Wednesday, October 2, 2013

Magic Soup

It's been a long time since I posted: hard to get the right balance between inspiration, internet access and time to fiddle with it. But I'm in Los Angeles at the moment with all three in fair abundance and remembering an experience I had while in Papua New Guinea in August.

I'd been travelling to different friaries, eating whatever was put in front of me--including, during my stay at Alotau, bandicoot. Read rat. My easy accepting attitude toward food is generally rewarded with pleasant surprises. But I hope never again to eat bandicoot. During my time at Haruro, St. Mary of the Angels Friary, I came down with diarrhea. Not an uncommon illness. It usually passes with a few pepto-bismal tablets. But this time I was laid low. I think the culprit was unrefrigerated food that had been re-heated after sitting out all day. But who knows? I missed prayers. I scuttled to the toilet all night and all day. Sometimes in time, sometimes not. Pure misery.

The brothers brought me a warmish coca cola to settle my stomach. Then they brought me crackers and papaya. Transit time for these foods seemed about 15 minutes. I was beginning to wonder how long it could go on. I began to remember every terrible story of travelers suffering (and some dying) from unchecked diarrhea. Which made me pray harder. And turn my life over to God's keeping.

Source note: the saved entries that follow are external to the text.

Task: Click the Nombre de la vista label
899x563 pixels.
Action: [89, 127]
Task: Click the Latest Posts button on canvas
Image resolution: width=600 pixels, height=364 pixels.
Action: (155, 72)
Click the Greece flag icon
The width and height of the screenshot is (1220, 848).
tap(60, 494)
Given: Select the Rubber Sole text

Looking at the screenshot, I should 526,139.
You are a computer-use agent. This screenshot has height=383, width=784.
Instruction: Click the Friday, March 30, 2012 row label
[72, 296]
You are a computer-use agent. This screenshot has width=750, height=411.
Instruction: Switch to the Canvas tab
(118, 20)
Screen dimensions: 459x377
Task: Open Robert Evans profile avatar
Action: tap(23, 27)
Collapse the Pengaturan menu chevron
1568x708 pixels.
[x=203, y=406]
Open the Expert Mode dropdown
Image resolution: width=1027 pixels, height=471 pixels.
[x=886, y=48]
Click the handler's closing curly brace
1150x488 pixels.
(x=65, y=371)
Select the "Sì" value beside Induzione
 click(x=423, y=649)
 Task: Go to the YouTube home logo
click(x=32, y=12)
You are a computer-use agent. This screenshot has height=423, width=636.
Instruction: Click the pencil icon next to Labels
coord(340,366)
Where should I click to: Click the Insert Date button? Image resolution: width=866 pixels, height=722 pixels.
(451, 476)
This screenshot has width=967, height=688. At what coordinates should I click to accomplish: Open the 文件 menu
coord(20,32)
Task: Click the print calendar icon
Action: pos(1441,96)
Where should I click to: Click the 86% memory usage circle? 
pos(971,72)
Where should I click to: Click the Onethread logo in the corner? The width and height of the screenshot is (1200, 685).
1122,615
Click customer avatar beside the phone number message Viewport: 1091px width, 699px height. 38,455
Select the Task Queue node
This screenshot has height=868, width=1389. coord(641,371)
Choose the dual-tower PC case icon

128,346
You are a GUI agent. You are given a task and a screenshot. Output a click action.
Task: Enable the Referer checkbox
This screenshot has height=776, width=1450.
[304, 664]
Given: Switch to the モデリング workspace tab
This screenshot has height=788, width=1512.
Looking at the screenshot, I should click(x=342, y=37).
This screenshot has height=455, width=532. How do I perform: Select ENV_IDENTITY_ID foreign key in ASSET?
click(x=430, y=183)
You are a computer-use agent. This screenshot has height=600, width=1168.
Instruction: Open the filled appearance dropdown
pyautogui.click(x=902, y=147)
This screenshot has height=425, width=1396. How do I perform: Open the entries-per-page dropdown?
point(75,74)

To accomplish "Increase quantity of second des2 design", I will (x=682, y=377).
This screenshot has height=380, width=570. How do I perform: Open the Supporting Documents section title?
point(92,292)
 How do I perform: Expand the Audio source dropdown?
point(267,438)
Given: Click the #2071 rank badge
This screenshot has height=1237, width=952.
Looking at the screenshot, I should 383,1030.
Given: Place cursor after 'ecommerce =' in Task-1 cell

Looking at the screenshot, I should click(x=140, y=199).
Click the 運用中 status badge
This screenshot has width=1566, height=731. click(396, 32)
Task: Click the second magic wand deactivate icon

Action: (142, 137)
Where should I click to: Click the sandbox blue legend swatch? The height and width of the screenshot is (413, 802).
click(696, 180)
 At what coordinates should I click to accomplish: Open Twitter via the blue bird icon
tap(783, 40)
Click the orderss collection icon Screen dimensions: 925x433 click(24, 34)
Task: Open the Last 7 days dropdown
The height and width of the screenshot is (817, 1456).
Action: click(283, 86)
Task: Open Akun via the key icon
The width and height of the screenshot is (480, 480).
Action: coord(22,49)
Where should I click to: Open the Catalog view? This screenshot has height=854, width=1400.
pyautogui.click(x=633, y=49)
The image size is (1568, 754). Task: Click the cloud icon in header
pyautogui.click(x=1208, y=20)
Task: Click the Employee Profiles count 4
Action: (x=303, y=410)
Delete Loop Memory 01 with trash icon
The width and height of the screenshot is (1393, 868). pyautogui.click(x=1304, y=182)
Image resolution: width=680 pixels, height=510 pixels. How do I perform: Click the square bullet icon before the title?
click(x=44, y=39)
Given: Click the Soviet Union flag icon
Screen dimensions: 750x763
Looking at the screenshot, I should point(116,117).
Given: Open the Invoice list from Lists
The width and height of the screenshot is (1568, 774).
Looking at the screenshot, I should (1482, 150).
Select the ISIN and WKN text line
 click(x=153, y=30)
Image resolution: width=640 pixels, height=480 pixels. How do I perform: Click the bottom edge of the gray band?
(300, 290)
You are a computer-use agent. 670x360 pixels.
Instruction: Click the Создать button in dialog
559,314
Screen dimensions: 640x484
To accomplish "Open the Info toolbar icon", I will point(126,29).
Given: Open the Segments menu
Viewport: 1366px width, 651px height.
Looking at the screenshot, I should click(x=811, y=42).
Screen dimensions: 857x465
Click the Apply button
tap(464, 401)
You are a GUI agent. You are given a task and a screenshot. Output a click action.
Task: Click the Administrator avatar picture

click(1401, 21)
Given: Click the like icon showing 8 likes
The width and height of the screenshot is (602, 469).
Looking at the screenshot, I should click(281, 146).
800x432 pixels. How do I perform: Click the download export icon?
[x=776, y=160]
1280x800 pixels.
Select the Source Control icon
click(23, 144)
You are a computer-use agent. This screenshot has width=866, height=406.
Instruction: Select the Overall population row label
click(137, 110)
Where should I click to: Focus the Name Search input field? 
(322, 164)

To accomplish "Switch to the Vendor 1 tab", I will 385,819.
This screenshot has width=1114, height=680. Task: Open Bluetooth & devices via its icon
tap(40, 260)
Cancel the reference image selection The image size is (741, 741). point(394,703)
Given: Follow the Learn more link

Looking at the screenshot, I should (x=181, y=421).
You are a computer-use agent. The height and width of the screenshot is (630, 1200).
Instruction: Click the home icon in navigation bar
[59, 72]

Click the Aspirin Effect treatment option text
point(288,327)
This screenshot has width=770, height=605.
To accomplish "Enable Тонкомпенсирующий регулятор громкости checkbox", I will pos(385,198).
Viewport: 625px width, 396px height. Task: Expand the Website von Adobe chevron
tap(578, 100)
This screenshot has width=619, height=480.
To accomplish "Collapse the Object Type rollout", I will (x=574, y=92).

God heard me. The brothers came with greetings and a message from two sisters from the Community of the Visitation of Our Lady, another Anglican Religious Order in PNG: "Come down stairs, now!" I said no. But they insisted, and the brother carrying the messages was getting agitated. So I went and they greeted me with a huge pot of soup. My stomach clenched at the smell of it. "We heard you have diarrhea and made you some of our famous magic soup!" they said. They laughed a lot and cajoled me into looking into the pot: it was greyish with orange lumps and green stems. I was reluctant.

In the past the brothers and sisters in Melanesia have tried to help me out with traditional cures for all sorts of ailments and difficulties, but the treatments have never worked. They covered their bases by saying it is probably because I am white that it doesn't work. But this soup the sisters said had worked on a whiteman before, so they knew it would work for me. So I ate a bowl of it. "Eat more!" they said. Surprisingly it tasted good and my stomach rejoiced in it. Then I broke out into a flop sweat, water streaming off my body as if I were under a shower. My clothes sopping wet, hair clinging to my scalp. "It worked," crowed Sister Anne. Sister Beverly went into great detail with the recipe: chicken stock, papaya, pumpkin leaves and stems, cut up green beans, and the leaves and fruit of soursop. Soursop is known throughout the tropics, by many different names. Spanish speaking countries call it guanabana: green spikey skin peels back to reveal a white flesh with big black seeds. It is a delicious fruit. The sisters swear by it for every ailment. When I got back to Google-land I learned more about it, both that many people find it has wonderful healing properties and that there is no scientific basis for it. I leave it to the chemists and pharmacists. I also learned that if you are in the northern hemisphere and have diarrhea blackberry leaves (or if you are strong enough or have a robust friend, the roots) are a great treatment for diarrhea. I'll keep that in mind... Maybe Google will fund research into better living with soursop?